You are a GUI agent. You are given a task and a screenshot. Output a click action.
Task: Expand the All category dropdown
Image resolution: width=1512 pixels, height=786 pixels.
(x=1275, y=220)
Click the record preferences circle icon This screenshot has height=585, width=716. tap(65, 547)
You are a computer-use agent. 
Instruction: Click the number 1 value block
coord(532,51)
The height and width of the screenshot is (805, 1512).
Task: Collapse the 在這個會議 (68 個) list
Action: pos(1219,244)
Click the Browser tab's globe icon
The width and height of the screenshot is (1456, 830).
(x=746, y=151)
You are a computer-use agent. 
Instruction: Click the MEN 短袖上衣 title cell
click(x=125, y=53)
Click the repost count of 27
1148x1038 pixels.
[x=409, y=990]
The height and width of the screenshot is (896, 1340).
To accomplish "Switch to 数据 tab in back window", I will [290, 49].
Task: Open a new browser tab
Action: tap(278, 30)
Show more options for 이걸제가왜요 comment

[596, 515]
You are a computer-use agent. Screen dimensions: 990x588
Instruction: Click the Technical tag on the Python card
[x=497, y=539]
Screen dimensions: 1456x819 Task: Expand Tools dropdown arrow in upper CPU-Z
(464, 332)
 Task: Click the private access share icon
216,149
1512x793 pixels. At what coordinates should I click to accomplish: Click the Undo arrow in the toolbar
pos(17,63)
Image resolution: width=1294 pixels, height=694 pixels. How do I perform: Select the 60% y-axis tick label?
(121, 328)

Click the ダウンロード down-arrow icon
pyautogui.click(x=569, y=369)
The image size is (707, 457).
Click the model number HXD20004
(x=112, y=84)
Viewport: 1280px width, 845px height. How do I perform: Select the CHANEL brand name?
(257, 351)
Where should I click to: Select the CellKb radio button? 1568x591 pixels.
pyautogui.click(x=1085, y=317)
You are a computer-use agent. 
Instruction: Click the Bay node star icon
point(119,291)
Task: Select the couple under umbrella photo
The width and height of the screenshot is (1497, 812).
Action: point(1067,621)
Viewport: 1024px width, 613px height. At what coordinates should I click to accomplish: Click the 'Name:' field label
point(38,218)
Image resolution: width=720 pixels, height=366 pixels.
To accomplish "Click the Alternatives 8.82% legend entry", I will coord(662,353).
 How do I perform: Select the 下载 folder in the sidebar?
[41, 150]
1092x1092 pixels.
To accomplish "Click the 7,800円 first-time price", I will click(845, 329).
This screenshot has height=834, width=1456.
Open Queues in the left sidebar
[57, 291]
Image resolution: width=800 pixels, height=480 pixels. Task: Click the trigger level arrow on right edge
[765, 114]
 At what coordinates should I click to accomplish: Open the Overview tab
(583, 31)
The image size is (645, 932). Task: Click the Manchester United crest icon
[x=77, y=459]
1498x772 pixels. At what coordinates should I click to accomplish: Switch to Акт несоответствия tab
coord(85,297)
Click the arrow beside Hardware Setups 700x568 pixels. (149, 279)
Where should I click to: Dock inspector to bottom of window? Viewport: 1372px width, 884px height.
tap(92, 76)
┄┄┄┄┄┄
WHAT THE TASK REQUIRES ▸
Starting with the line that contains "Image resolution: width=720" and going on through the line that contains "will click(845, 329).", reproduce each of those lines in full, offsetting every coordinate in the answers by -16.

WRITTEN REPLY ▸
Image resolution: width=720 pixels, height=366 pixels.
To accomplish "Click the Alternatives 8.82% legend entry", I will coord(646,337).
 How do I perform: Select the 下载 folder in the sidebar?
[25, 134]
1092x1092 pixels.
To accomplish "Click the 7,800円 first-time price", I will click(829, 313).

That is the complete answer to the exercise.